If there were a central theme or organizing principle to this collection, what would you say it would be? Did that theme rise out of the work as it developed, or was it evident early on and explicitly shape the collection?

The poems in this collection are written over several years—honestly, a decade or more. It’s taken me that long to assemble 50 poems! So there was certainly no theme when I started. The poems just arose out of whatever was happening on the farm or in my community or my head. It wasn’t until two years ago that I started to think I had a critical mass. I participated in a virtual version of the Sage Hill Poetry Workshop, and my focus was putting the manuscript into some sort of order. The seasons seemed kind of obvious but many of the poems didn’t want to be corralled into those categories. In the end, with the help of workshop instructor Sandra Ridley, I decided on a structure that starts with a wide lens on the region and community and gradually comes closer and closer to home.

The other thread throughout the book is the local history I was able to tap into. Starting as early as the 1920s, I think, Womens’ Institutes across the country took on the task of writing local histories of their communities and townships. In my township the W.I. put together its first history book to cover the period 1880 to 1960. Later, two additional volumes brought the history up to the 1990s. These books are a treasure for anyone interested in local history. They detail the background of every family and are full of anecdotes and stories about what life was like for people in this area. Here’s my new favourite I just discovered recently: “In 1996 Mr. and Mrs. F. had settled where their grandson Douglas now lives. They had a small shack with a sloping roof. During the winter Mr. F. went to a lumber camp to earn money, and Mrs. F. and her small children were left alone at home. She found it very lonesome there and when the dog developed a fondness for getting up on the sloping roof and howling, it didn’t help any.” I love the understatement there. Haven’t written a poem about that dog yet, but maybe I should.
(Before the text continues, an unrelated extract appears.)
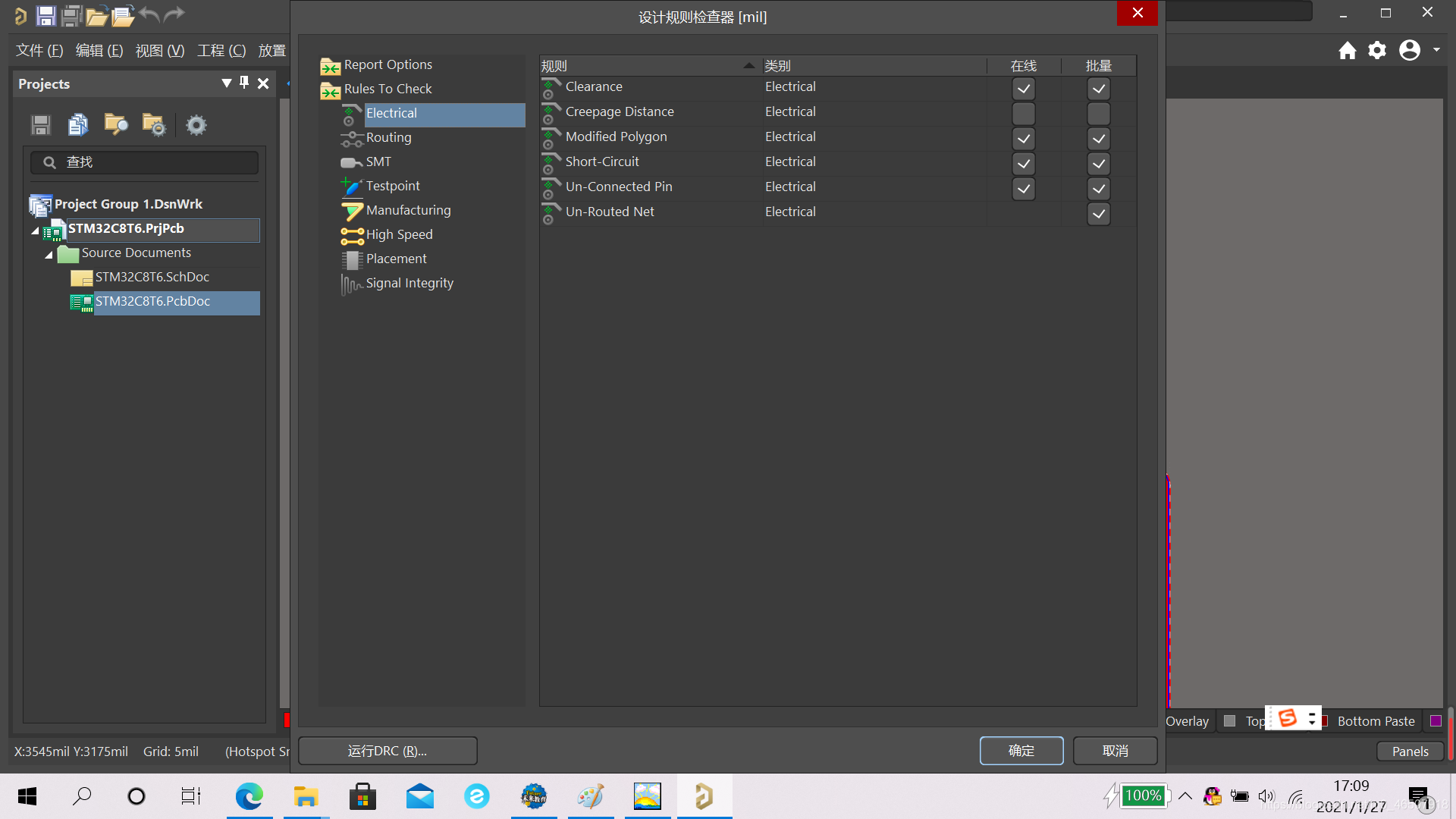This screenshot has width=1456, height=819.
Task: Click the save icon in Projects panel toolbar
Action: (x=41, y=125)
Are there writers or collections whose style helped you come to find your way to your own style? How important is the direct or indirect company of other writers to your work?

I read a lot of poetry—much for pure pleasure, but there are also a few poets I return to regularly because they inspire or maybe even goad me to write: Philip Levine for his storytelling; Lorna Crozier for imagery, surprise and building silence into verse; Julie Bruck for humour and her delight in those small human moments. I don’t suggest for a second that my poetry approaches theirs, but we all need models. And the other major influence on my style, I suppose, is journalism. I went to school for journalism and worked a bunch of years as a reporter. And I used to feel that training was in conflict with poetry, but I’ve come to realize that maybe those skills and the ethic of reporting adds something to my poetry—I’m not quite sure what. I hope my writing keeps company with other poets but also walks along with a wide range of other writing and styles.